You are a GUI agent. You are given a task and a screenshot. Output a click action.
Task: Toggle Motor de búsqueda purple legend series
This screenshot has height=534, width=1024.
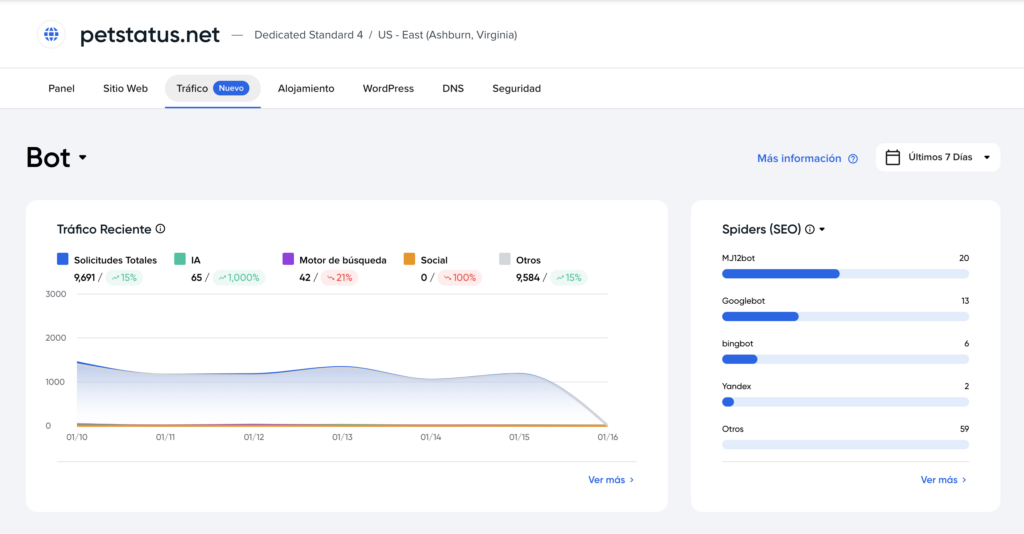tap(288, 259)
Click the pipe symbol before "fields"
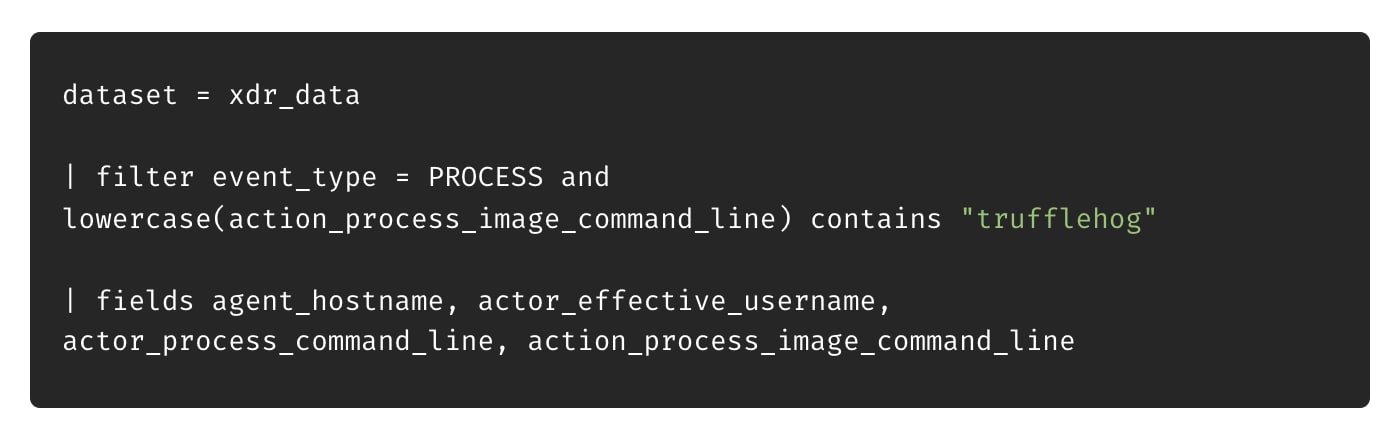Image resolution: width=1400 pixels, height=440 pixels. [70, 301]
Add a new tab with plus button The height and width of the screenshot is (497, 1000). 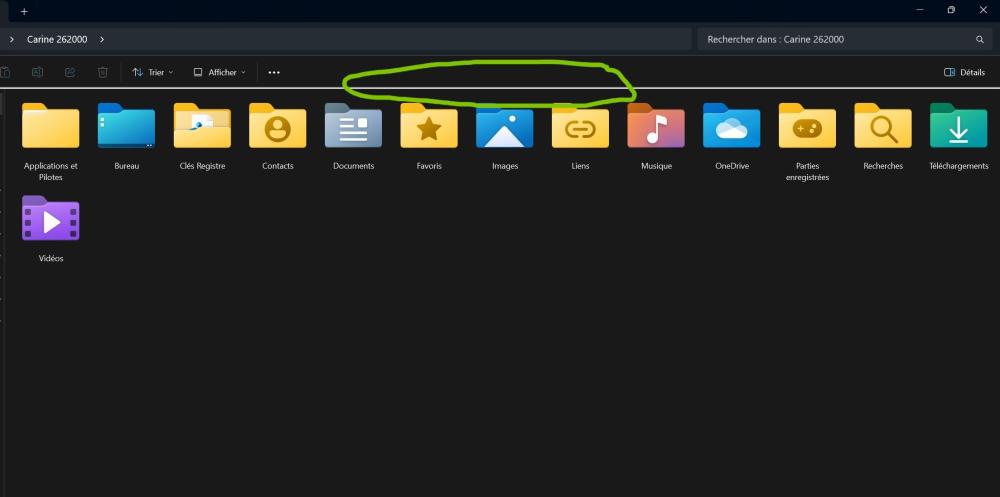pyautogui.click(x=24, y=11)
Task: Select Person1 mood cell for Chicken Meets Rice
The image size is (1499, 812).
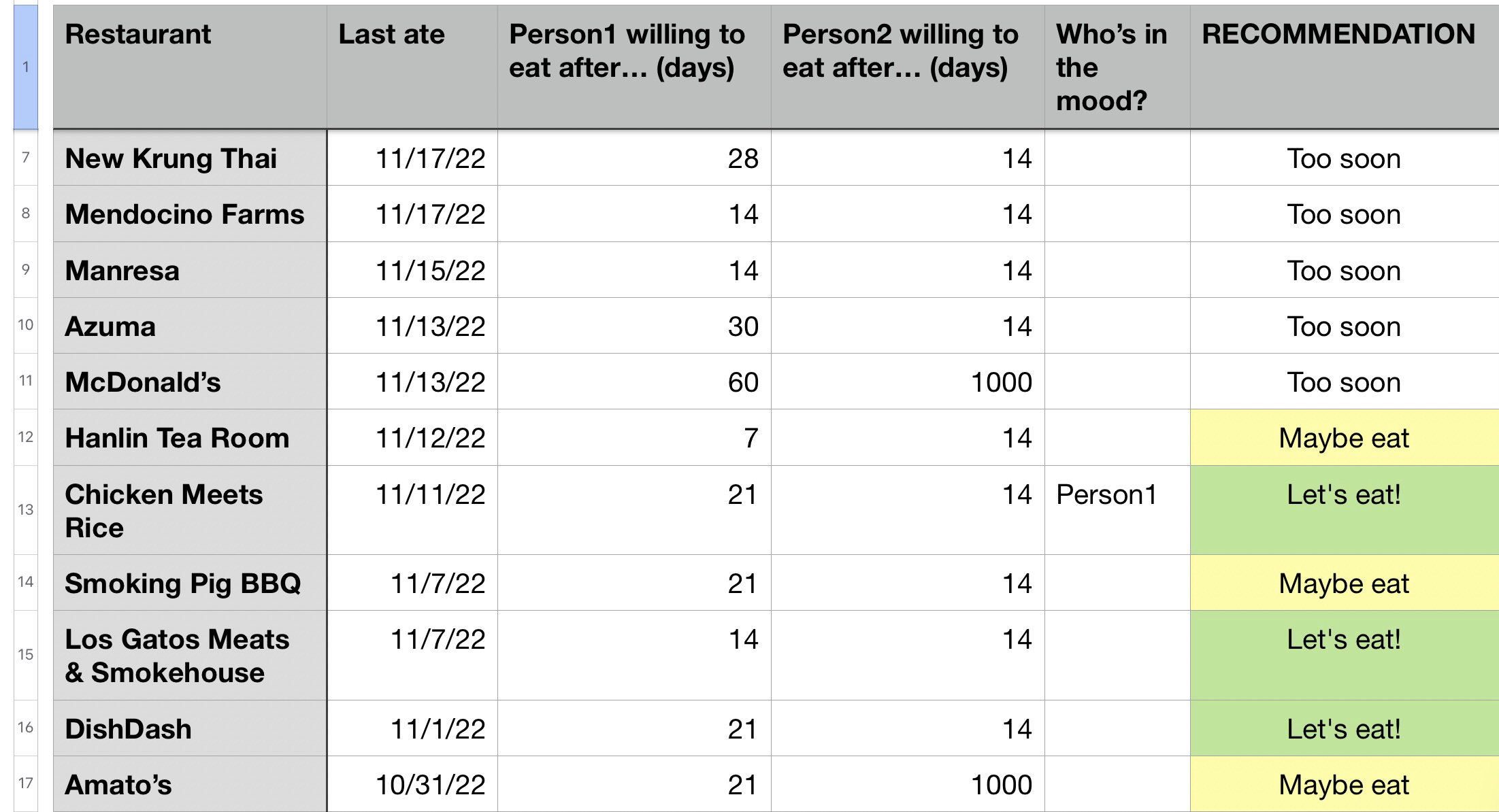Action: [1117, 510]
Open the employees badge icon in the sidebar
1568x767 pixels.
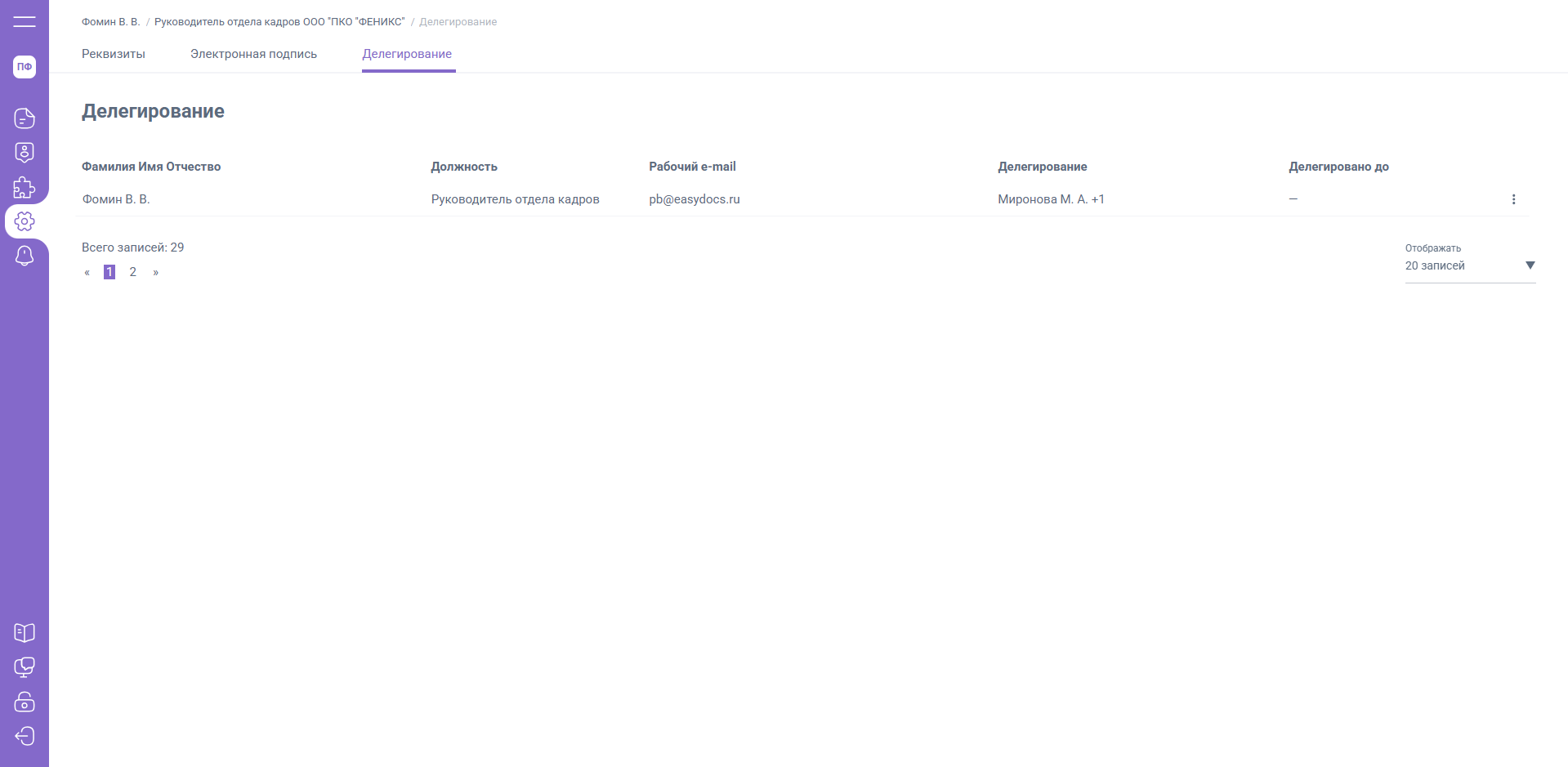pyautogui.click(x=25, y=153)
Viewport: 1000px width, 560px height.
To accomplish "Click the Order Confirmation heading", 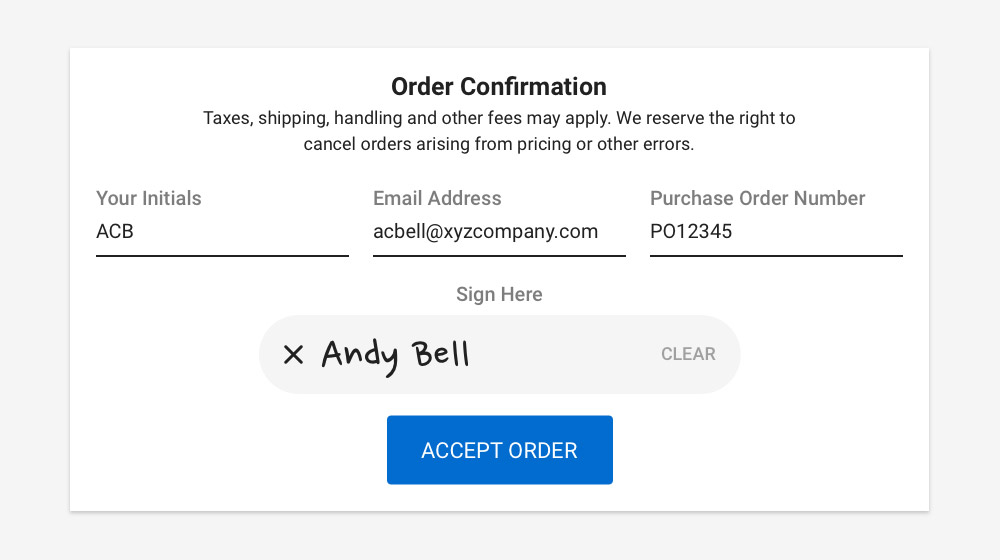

- - -

### TO DO
Transcribe exactly the lines from the one with "Task: Select Person1" to the last line of the records, both included, so that no picture appears in the copy.

### EXPECTED ANSWER
Task: Select Person1 mood cell for Chicken Meets Rice
The image size is (1499, 812).
Action: [1117, 510]
Open the employees badge icon in the sidebar
1568x767 pixels.
pyautogui.click(x=25, y=153)
Viewport: 1000px width, 560px height.
To accomplish "Click the Order Confirmation heading", 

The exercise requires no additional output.